» ASSIGNED TASK:
All entries below must be given again word for word.

Saved entries:

*** Block opens ***

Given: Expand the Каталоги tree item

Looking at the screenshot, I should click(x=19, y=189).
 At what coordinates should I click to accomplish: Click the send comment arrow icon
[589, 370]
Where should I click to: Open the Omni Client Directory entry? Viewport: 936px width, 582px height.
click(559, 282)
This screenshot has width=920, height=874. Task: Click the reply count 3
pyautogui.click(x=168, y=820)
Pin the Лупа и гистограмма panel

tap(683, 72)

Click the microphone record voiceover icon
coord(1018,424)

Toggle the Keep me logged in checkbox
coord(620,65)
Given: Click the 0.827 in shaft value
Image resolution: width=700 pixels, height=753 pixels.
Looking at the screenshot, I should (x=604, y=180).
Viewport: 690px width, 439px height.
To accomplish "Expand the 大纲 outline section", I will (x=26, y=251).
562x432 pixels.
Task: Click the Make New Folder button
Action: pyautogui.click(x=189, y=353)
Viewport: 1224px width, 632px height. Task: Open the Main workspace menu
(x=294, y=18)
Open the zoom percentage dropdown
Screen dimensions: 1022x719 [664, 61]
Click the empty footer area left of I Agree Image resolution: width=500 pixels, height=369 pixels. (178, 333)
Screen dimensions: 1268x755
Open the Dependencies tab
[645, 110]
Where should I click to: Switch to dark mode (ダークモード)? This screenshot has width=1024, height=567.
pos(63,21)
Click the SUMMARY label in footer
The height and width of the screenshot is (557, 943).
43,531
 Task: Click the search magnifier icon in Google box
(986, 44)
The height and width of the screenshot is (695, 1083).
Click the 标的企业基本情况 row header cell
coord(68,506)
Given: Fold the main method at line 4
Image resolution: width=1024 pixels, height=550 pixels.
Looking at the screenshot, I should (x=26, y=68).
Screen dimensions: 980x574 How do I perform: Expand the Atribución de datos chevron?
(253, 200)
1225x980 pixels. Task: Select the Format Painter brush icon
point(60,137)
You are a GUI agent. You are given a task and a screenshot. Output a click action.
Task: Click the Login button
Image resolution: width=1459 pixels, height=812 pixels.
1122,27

*** Block closes ***

» TASK RESULT:
Given: Expand the Каталоги tree item

Looking at the screenshot, I should click(x=19, y=189).
 At what coordinates should I click to accomplish: Click the send comment arrow icon
[589, 370]
Where should I click to: Open the Omni Client Directory entry? Viewport: 936px width, 582px height.
click(559, 282)
This screenshot has width=920, height=874. Task: Click the reply count 3
pyautogui.click(x=168, y=820)
Pin the Лупа и гистограмма panel

tap(683, 72)

Click the microphone record voiceover icon
coord(1018,424)

Toggle the Keep me logged in checkbox
coord(620,65)
Given: Click the 0.827 in shaft value
Image resolution: width=700 pixels, height=753 pixels.
Looking at the screenshot, I should (x=604, y=180).
Viewport: 690px width, 439px height.
To accomplish "Expand the 大纲 outline section", I will (x=26, y=251).
562x432 pixels.
Task: Click the Make New Folder button
Action: pyautogui.click(x=189, y=353)
Viewport: 1224px width, 632px height. Task: Open the Main workspace menu
(x=294, y=18)
Open the zoom percentage dropdown
Screen dimensions: 1022x719 [664, 61]
Click the empty footer area left of I Agree Image resolution: width=500 pixels, height=369 pixels. (178, 333)
Screen dimensions: 1268x755
Open the Dependencies tab
[645, 110]
Where should I click to: Switch to dark mode (ダークモード)? This screenshot has width=1024, height=567.
pos(63,21)
Click the SUMMARY label in footer
The height and width of the screenshot is (557, 943).
43,531
 Task: Click the search magnifier icon in Google box
(986, 44)
The height and width of the screenshot is (695, 1083).
Click the 标的企业基本情况 row header cell
coord(68,506)
Given: Fold the main method at line 4
Image resolution: width=1024 pixels, height=550 pixels.
Looking at the screenshot, I should (x=26, y=68).
Screen dimensions: 980x574 How do I perform: Expand the Atribución de datos chevron?
(253, 200)
1225x980 pixels. Task: Select the Format Painter brush icon
point(60,137)
You are a GUI agent. You are given a task and a screenshot. Output a click action.
Task: Click the Login button
Image resolution: width=1459 pixels, height=812 pixels.
1122,27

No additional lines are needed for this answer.